• GOAL OF THE EXERCISE: Type out the listing below exactly. Pictures stay out of it.

==*==

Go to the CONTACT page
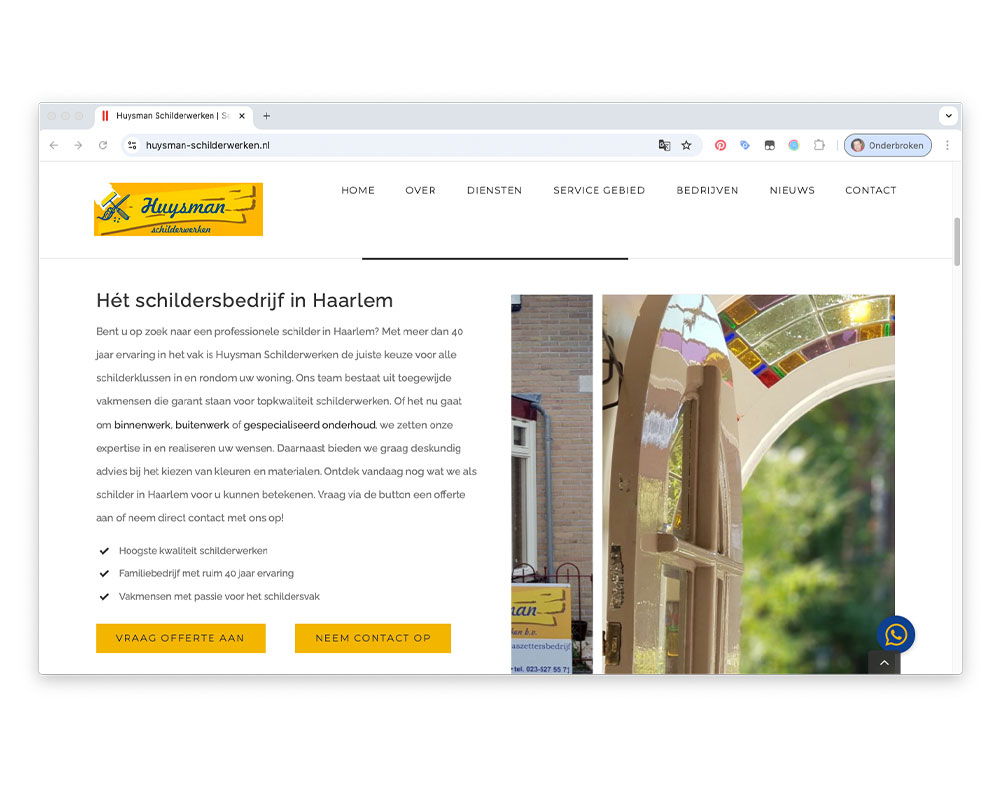 pyautogui.click(x=871, y=190)
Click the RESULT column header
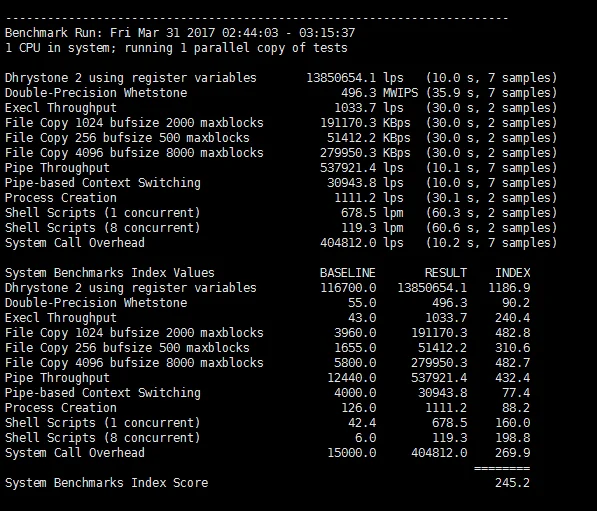The image size is (597, 511). [445, 273]
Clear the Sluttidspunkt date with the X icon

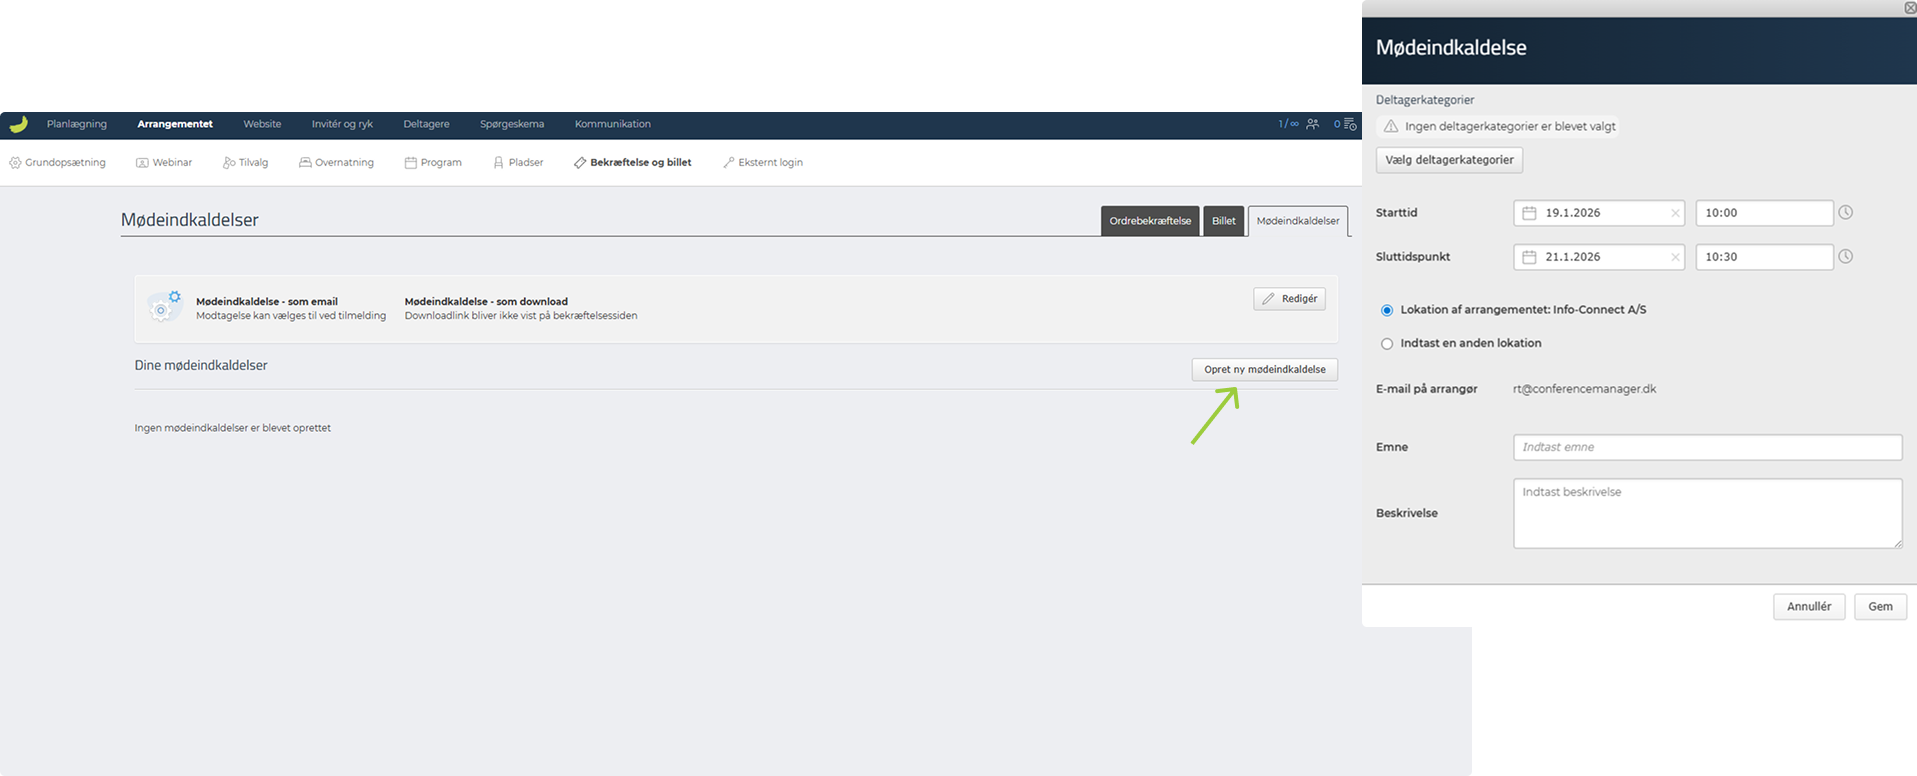pyautogui.click(x=1675, y=257)
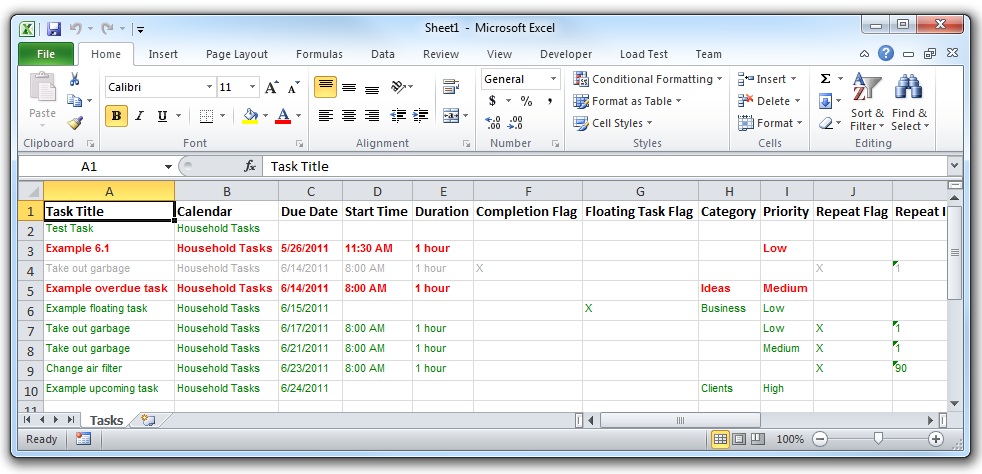Click the insert function fx icon
This screenshot has height=474, width=982.
pos(250,167)
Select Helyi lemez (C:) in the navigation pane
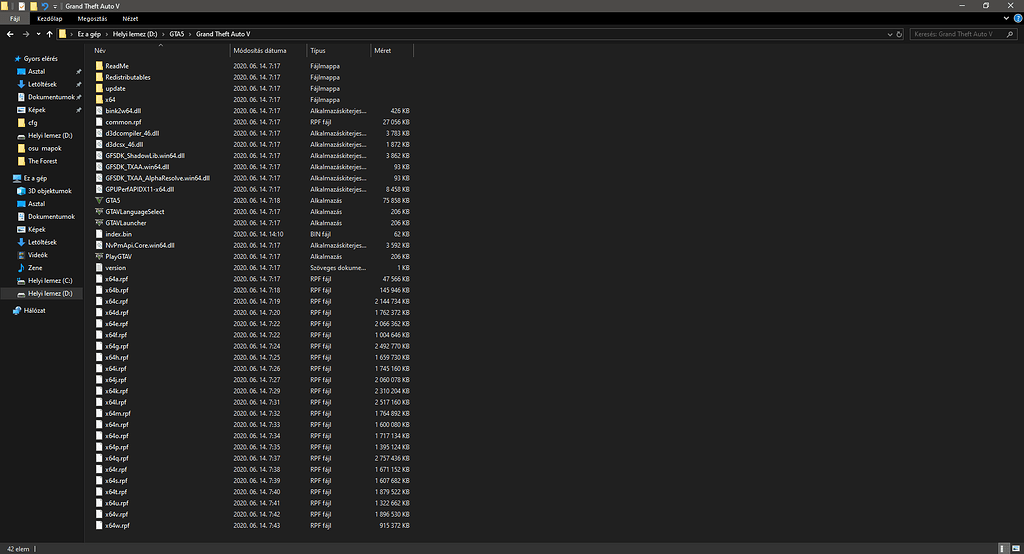The width and height of the screenshot is (1024, 554). click(49, 281)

==*==

• WRITTEN SOLUTION:
Go to the CONTACT page
 pyautogui.click(x=871, y=190)
Click the RESULT column header
The image size is (597, 511). [445, 273]
Clear the Sluttidspunkt date with the X icon

pyautogui.click(x=1675, y=257)
Click the insert function fx icon
This screenshot has height=474, width=982.
pos(250,167)
Select Helyi lemez (C:) in the navigation pane
The width and height of the screenshot is (1024, 554). click(49, 281)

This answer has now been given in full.